Brian (Anthony Michael Hall): Dear Mr. Vernon, we accept the fact that we had to sacrifice a whole Saturday in detention for whatever it was we did wrong. But we think you're crazy to make us write an essay telling you who we think we are. You see us as you want to see us — in the simplest terms, in the most convenient definitions. But what we found out is that each one of us is a brain ...

Andrew (Emilio Estevez): ... and an athlete ...

Allison (Ally Sheedy): ... and a basket case ...

Claire (Molly Ringwald): ... a princess ...

John (Judd Nelson): ... and a criminal ...

Brian: Does that answer your question? Sincerely yours, the Breakfast Club.

"The Breakfast Club," which began playing on America's movie screens 30 years ago today, was better than most of the coming–of–age flicks I have seen — and more than just a comedy.

So often, "coming of age" seems to be code for "losing one's virginity" — or trying to lose one's virginity and failing miserably. Excuses for exploiting the young and the beautiful. (That seemed to be especially true of movies of the mid–1980s.)

That really does seem unfortunate to me because there are so many other aspects of the maturation process that do not involve sex — but do involve a voyage of self–discovery. And, to be fair, there have been some movies that have tried to tackle the topic of coming of age from a more cerebral perspective. Some succeeded. Some did not.

"The Breakfast Club" was one of the better ones.

The premise was that five students, each occupying a different rung on the ladder of high school popularity, were brought together to serve a day of detention on a Saturday. They didn't know each other when the day began, but they knew each other pretty well when the day was over.

This was an old tactic, critic Roger Ebert observed, given a new spin. "William Saroyan and Eugene O'Neill have been here before, but they used saloons and drunks. 'The Breakfast Club' uses a high school library and five teenage kids."

OK, it wasn't an original tactic. But the folks who put the movie together managed to attract an audience by casting five of the hottest young stars around at that time — Emilio Estevez, Anthony Michael Hall, Judd Nelson, Molly Ringwald and Ally Sheedy.

Once they had 'em in the theater, they could tell their story.

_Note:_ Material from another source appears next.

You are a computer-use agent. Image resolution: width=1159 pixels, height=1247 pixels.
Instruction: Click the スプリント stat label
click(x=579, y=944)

With nearly all of the action taking place in that high school library, the dialogue became the most important part of the movie. "The Breakfast Club" was like a high school version of the United Nations, with each campus clique represented. Thirty years later, the labels are probably different — language, after all, defines each generation — but the types are universal.

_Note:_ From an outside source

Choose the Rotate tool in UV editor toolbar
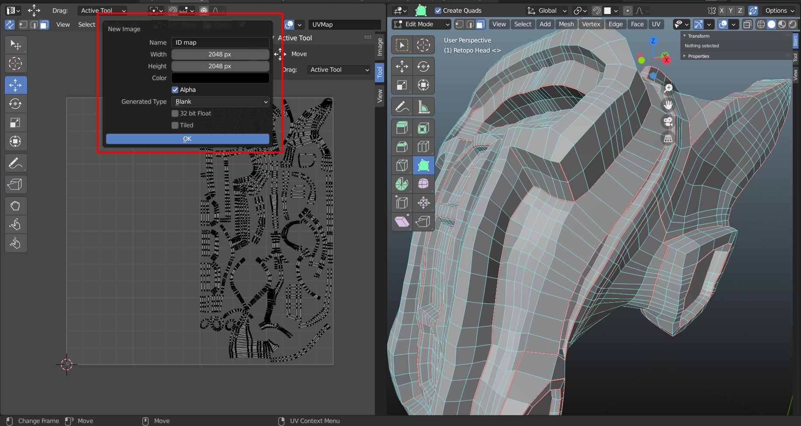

Anyone who ever spent any time in high school is familiar with them. The athlete, the brain, the criminal, the prom queen, the misfit. The cast of "The Breakfast Club" seemed to accept the spots in the high school pecking order to which they had been assigned by life; when the movie began, the characters knew little about each other — and really did not want to know much about each other.

An hour and a half later (by moviegoer's time) they knew all about each other. They had bonded, each in his or her own way but learning in the process the things that they had in common.

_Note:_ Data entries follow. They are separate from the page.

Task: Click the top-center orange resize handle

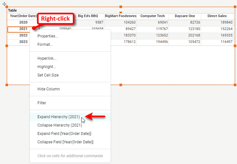Action: [121, 7]
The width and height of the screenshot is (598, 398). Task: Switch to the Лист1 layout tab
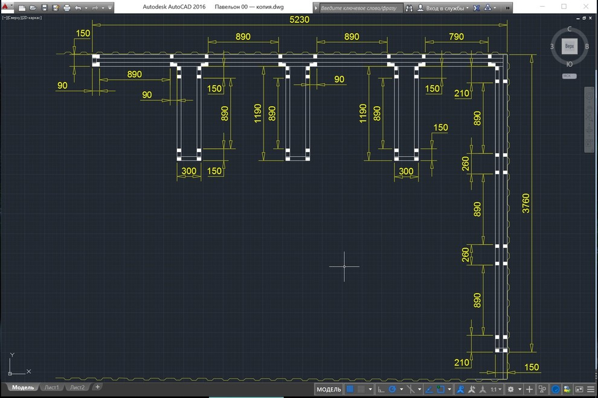coord(51,387)
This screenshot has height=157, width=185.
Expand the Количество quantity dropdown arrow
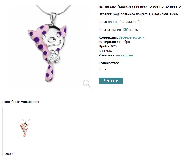click(x=105, y=69)
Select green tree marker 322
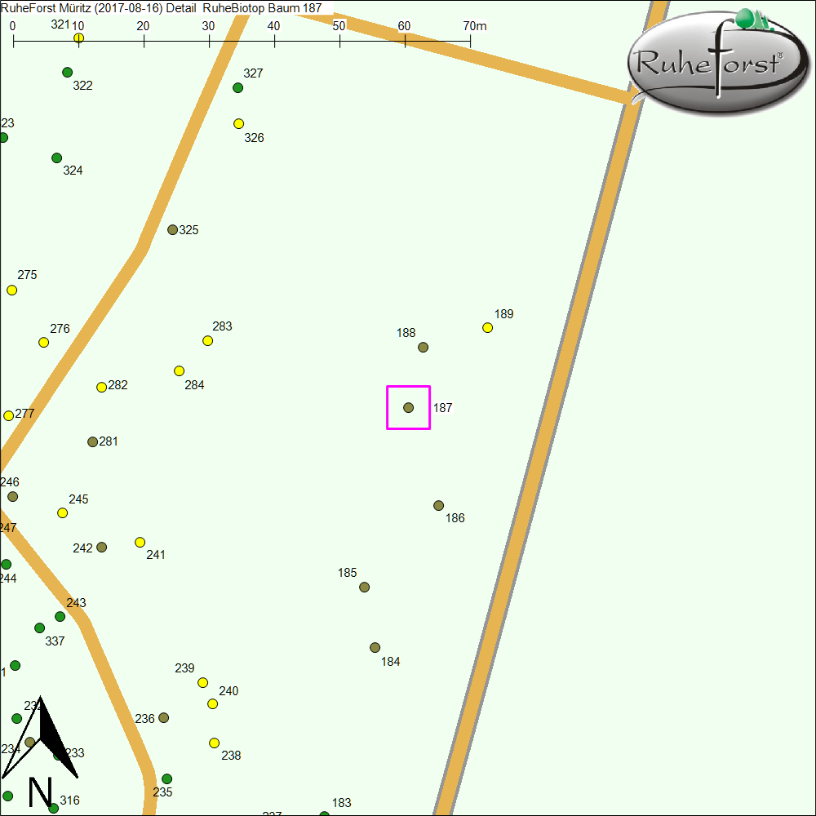Image resolution: width=816 pixels, height=816 pixels. 68,72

The two girls bonded in ways their peers never would have been able to comprehend. The prom queen (Molly Ringwald) was applying makeup to the face of the misfit (Ally Sheedy).

"Why are you being so nice to me?" she asked with the wary suspicion of one who has been humiliated before.

"Because you're letting me," the prom queen replied, and one suspected that, in her experience, things like trust frequently came with strings attached. At the same time, the audience knew that Sheedy didn't trust people easily, that it was a pretty big deal for her to allow Ringwald to be that close.

But girls' agendas are always more complicated than boys'. For the boys in "The Breakfast Club," it was about making the grade. One was driven to get grades that were good enough to merit a full academic scholarship. Another was driven to get grades that were good enough that, combined with athletic skill, would merit an athletic scholarship. The third was driven, simply, to get grades that were good enough to get by.

And, while there has always been and always will be a certain amount of macho posturing in male relationships, the boys managed to get past that on several occasions.

I don't think I ever expected that any of them would win acting awards, but I hoped that the movie might receive some recognition from Oscar. But it did not. That was in keeping, I suppose, with the Academy Awards' general — and long–standing — bias against comedies.

But there were many dramatic moments and dramatic lines in "The Breakfast Club." To dismiss it as a comedy is to do it a disservice.